──────── SUPPLIED INFORMATION ────────

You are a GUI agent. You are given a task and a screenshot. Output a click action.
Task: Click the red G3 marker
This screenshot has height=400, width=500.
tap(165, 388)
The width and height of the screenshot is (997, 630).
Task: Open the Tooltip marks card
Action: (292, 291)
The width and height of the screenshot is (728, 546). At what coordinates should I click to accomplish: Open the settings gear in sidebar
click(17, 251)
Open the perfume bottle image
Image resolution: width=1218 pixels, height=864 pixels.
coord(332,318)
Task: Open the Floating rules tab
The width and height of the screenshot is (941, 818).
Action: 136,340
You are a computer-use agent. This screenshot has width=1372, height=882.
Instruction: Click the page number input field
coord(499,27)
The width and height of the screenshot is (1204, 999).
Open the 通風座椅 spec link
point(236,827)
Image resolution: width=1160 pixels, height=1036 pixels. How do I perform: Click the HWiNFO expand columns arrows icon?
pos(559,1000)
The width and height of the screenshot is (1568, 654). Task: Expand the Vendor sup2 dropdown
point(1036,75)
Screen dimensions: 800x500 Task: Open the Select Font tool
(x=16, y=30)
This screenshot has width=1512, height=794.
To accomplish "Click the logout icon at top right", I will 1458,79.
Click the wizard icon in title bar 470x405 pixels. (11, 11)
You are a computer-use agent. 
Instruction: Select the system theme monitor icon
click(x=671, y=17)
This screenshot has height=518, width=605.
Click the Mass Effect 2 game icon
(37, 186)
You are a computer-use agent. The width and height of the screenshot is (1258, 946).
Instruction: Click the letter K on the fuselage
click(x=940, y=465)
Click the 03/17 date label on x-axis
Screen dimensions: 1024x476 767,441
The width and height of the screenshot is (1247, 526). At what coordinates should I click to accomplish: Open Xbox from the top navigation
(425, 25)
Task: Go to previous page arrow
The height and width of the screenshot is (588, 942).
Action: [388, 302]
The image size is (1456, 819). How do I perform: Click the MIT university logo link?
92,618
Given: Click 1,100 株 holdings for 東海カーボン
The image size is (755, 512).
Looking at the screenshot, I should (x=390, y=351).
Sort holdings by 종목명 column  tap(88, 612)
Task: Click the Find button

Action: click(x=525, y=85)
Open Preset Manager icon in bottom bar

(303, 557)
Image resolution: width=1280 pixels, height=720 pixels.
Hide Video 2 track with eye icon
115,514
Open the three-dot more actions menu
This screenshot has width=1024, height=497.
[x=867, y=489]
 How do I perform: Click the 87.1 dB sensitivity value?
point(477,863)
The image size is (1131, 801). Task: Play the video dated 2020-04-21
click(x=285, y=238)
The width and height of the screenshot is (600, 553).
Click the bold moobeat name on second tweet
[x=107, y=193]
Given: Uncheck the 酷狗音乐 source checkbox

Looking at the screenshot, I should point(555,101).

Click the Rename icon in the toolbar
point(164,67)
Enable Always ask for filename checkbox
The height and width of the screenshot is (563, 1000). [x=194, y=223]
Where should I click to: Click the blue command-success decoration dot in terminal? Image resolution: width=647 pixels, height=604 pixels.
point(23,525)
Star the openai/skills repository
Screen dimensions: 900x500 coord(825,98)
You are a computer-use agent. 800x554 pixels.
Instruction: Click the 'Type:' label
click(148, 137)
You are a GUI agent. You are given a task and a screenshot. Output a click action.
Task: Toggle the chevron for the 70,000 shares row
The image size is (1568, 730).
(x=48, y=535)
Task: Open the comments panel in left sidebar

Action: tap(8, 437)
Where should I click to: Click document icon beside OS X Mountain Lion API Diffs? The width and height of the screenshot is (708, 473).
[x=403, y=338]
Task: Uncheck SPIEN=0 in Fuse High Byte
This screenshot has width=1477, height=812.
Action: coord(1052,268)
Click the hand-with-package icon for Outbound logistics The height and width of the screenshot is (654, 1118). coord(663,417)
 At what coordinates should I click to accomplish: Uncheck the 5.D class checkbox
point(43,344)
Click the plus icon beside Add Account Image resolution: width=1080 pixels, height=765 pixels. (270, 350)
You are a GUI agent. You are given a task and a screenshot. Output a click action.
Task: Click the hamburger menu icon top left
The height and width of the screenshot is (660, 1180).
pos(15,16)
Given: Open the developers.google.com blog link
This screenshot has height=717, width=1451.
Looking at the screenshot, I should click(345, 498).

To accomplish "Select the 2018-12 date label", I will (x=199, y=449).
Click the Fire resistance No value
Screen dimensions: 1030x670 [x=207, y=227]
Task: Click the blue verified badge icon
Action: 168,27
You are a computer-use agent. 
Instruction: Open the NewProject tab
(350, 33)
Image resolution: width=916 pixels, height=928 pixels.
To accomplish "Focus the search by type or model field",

────────

- [TASK INSTRUCTIONS]: The answer is the full data, repeated exactly as shown.

- [RESPONSE TO THIS EXERCISE]:
You are a GUI agent. You are given a task and a screenshot. Output a click action.
Task: Click the red G3 marker
This screenshot has height=400, width=500.
tap(165, 388)
The width and height of the screenshot is (997, 630).
Task: Open the Tooltip marks card
Action: (292, 291)
The width and height of the screenshot is (728, 546). At what coordinates should I click to accomplish: Open the settings gear in sidebar
click(17, 251)
Open the perfume bottle image
Image resolution: width=1218 pixels, height=864 pixels.
coord(332,318)
Task: Open the Floating rules tab
The width and height of the screenshot is (941, 818).
Action: 136,340
You are a computer-use agent. This screenshot has width=1372, height=882.
Instruction: Click the page number input field
coord(499,27)
The width and height of the screenshot is (1204, 999).
Open the 通風座椅 spec link
point(236,827)
Image resolution: width=1160 pixels, height=1036 pixels. How do I perform: Click the HWiNFO expand columns arrows icon?
pos(559,1000)
The width and height of the screenshot is (1568, 654). Task: Expand the Vendor sup2 dropdown
point(1036,75)
Screen dimensions: 800x500 Task: Open the Select Font tool
(x=16, y=30)
This screenshot has width=1512, height=794.
To accomplish "Click the logout icon at top right", I will 1458,79.
Click the wizard icon in title bar 470x405 pixels. (11, 11)
You are a computer-use agent. 
Instruction: Select the system theme monitor icon
click(x=671, y=17)
This screenshot has height=518, width=605.
Click the Mass Effect 2 game icon
(37, 186)
You are a computer-use agent. The width and height of the screenshot is (1258, 946).
Instruction: Click the letter K on the fuselage
click(x=940, y=465)
Click the 03/17 date label on x-axis
Screen dimensions: 1024x476 767,441
The width and height of the screenshot is (1247, 526). At what coordinates should I click to accomplish: Open Xbox from the top navigation
(425, 25)
Task: Go to previous page arrow
The height and width of the screenshot is (588, 942).
Action: [388, 302]
The image size is (1456, 819). How do I perform: Click the MIT university logo link?
92,618
Given: Click 1,100 株 holdings for 東海カーボン
The image size is (755, 512).
Looking at the screenshot, I should (x=390, y=351).
Sort holdings by 종목명 column  tap(88, 612)
Task: Click the Find button

Action: click(x=525, y=85)
Open Preset Manager icon in bottom bar

(303, 557)
Image resolution: width=1280 pixels, height=720 pixels.
Hide Video 2 track with eye icon
115,514
Open the three-dot more actions menu
This screenshot has width=1024, height=497.
[x=867, y=489]
 How do I perform: Click the 87.1 dB sensitivity value?
point(477,863)
The image size is (1131, 801). Task: Play the video dated 2020-04-21
click(x=285, y=238)
The width and height of the screenshot is (600, 553).
Click the bold moobeat name on second tweet
[x=107, y=193]
Given: Uncheck the 酷狗音乐 source checkbox

Looking at the screenshot, I should point(555,101).

Click the Rename icon in the toolbar
point(164,67)
Enable Always ask for filename checkbox
The height and width of the screenshot is (563, 1000). [x=194, y=223]
Where should I click to: Click the blue command-success decoration dot in terminal? Image resolution: width=647 pixels, height=604 pixels.
point(23,525)
Star the openai/skills repository
Screen dimensions: 900x500 coord(825,98)
You are a computer-use agent. 800x554 pixels.
Instruction: Click the 'Type:' label
click(148, 137)
You are a GUI agent. You are given a task and a screenshot. Output a click action.
Task: Toggle the chevron for the 70,000 shares row
The image size is (1568, 730).
(x=48, y=535)
Task: Open the comments panel in left sidebar

Action: tap(8, 437)
Where should I click to: Click document icon beside OS X Mountain Lion API Diffs? The width and height of the screenshot is (708, 473).
[x=403, y=338]
Task: Uncheck SPIEN=0 in Fuse High Byte
This screenshot has width=1477, height=812.
Action: coord(1052,268)
Click the hand-with-package icon for Outbound logistics The height and width of the screenshot is (654, 1118). coord(663,417)
 At what coordinates should I click to accomplish: Uncheck the 5.D class checkbox
point(43,344)
Click the plus icon beside Add Account Image resolution: width=1080 pixels, height=765 pixels. (270, 350)
You are a GUI agent. You are given a task and a screenshot. Output a click action.
Task: Click the hamburger menu icon top left
The height and width of the screenshot is (660, 1180).
pos(15,16)
Given: Open the developers.google.com blog link
This screenshot has height=717, width=1451.
Looking at the screenshot, I should click(345, 498).

To accomplish "Select the 2018-12 date label", I will (x=199, y=449).
Click the Fire resistance No value
Screen dimensions: 1030x670 [x=207, y=227]
Task: Click the blue verified badge icon
Action: 168,27
You are a computer-use agent. 
Instruction: Open the NewProject tab
(350, 33)
Image resolution: width=916 pixels, height=928 pixels.
To accomplish "Focus the search by type or model field",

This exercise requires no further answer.